「あの大谷翔平より多くホームランを...」佐々木麟太郎にアメリカ28大学からオファー殺到「すごい接待でした」進学のキーマンが明かす (3ページ目)

  • 富永 遥●取材・文 text by Tominaga Haruka

【上院議員も出迎え...異例の接待】

 麟太郎にはじつは、28校もの大学からオファーがあった。いずれもフルスカラーシップ(学費全額免除)のオファーだったという。さらに大学からだけではなく、メジャーリーグの球団からのオファーも。

 しかし、麟太郎は軸をぶらすことなく、友永氏のアドバイスを受けながら、勉強と野球の両方の夢が叶うように進学先を選んでいった。

 最初は5校に絞った。
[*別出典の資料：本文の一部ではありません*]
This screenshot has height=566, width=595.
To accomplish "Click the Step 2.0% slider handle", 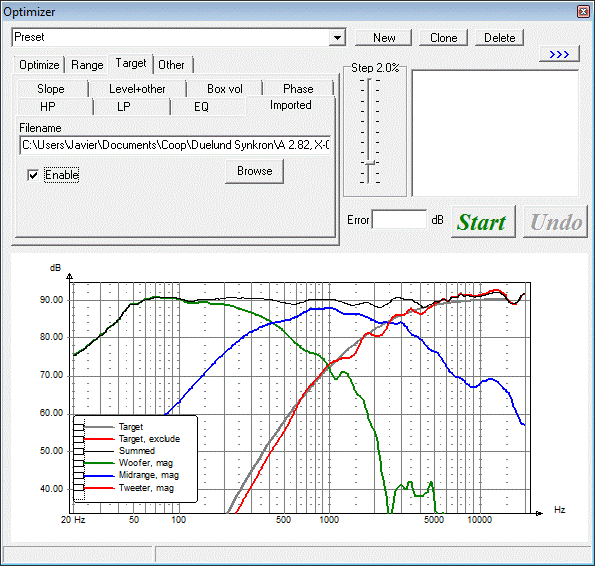I will (370, 162).
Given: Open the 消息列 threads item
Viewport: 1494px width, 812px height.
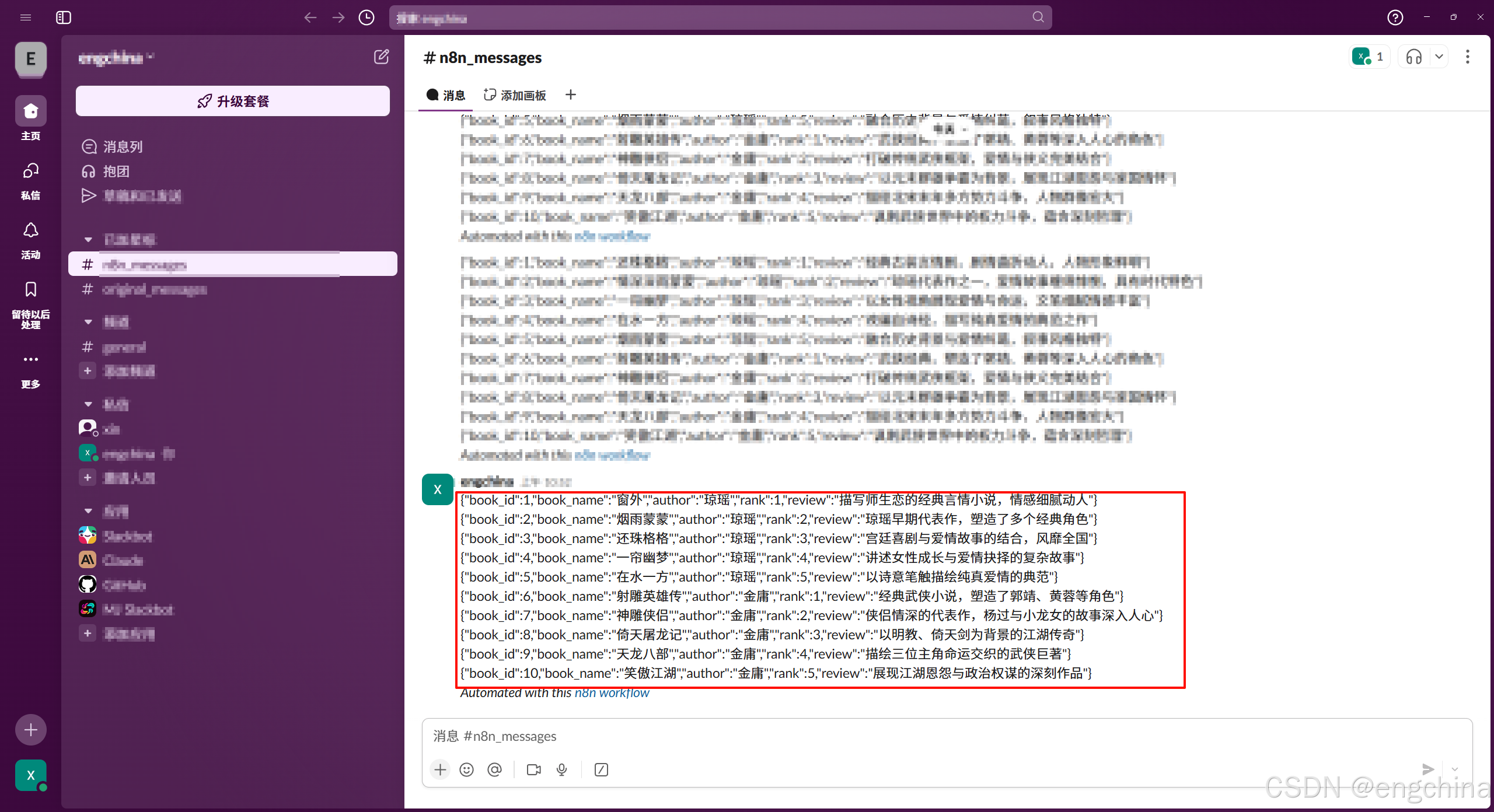Looking at the screenshot, I should [123, 146].
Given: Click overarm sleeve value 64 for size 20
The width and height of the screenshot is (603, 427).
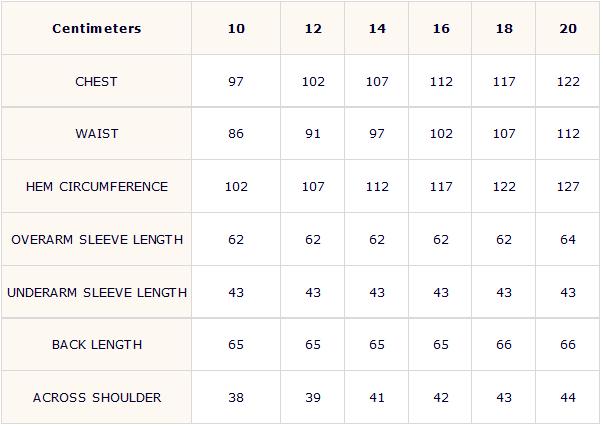Looking at the screenshot, I should (568, 240).
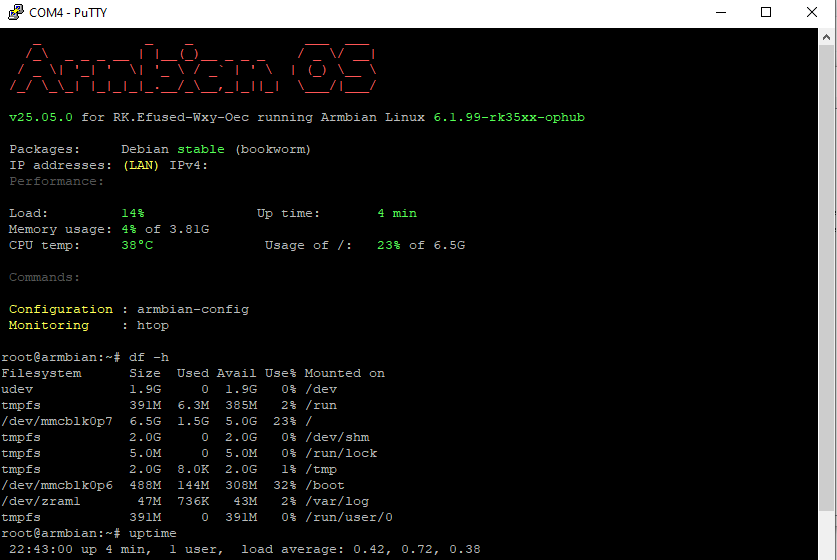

それが、カリフォルニア大学バークレー校(UCバークレー)、スタンフォード大学、デューク大学、ヴァンダービルト大学、カリフォルニア大学ロサンゼルス校(UCLA)である。いずれも、全米大学体育協会(NCAA)の最高レベルカテゴリー「ディビジョンⅠ」に所属する大学だ。

「5校はどの大学の野球部もレベルが高く、アカデミックも全米でトップ。どの大学に行ってもあなたの人生は間違いない」と、友永氏は麟太郎に伝えたという。最終的には当然、本人が進学先を決めなくてはいけない。

 そこで、麟太郎はヴァンダービルト大学、UCLA、スタンフォード大学、UCバークレーの4大学を実際に訪問。有力候補選手が大学から招待を受ける形で行なわれる「オフィシャルビジット(公式訪問)」と呼ばれるリクルートプロセスを活用した。

「どの大学に行けば野球選手としての力を伸ばしてもらえるか、英語にどうしても不安があるため学校のサポート体制がどのようになっているのか、訪問するなかでこのふたつを中心に各大学で話を聞きました。どの大学も麟太郎君に対してすごい接待でした。ほかの部員たちも『こんなビジット(訪問)は見たことがない』と言うほど。各大学、かなり力が入っていました」(友永氏)

 ビジットは普通、野球部の練習や施設を見学して半日で終えるのが一般的であるそうだが、麟太郎の場合は前泊から始まり、空港までの送迎、朝食から昼食、夕食まで監督が入り、大学からの最大限のアピールがあった。

 驚くことに、最初に訪問したヴァンダービルト大学では、ウィリアム・ハガディ上院議員(元駐日大使)や大学の総長や学長、元阪神タイガースのマット・マートンも出迎えてくれて、レッドカーペット状態だった。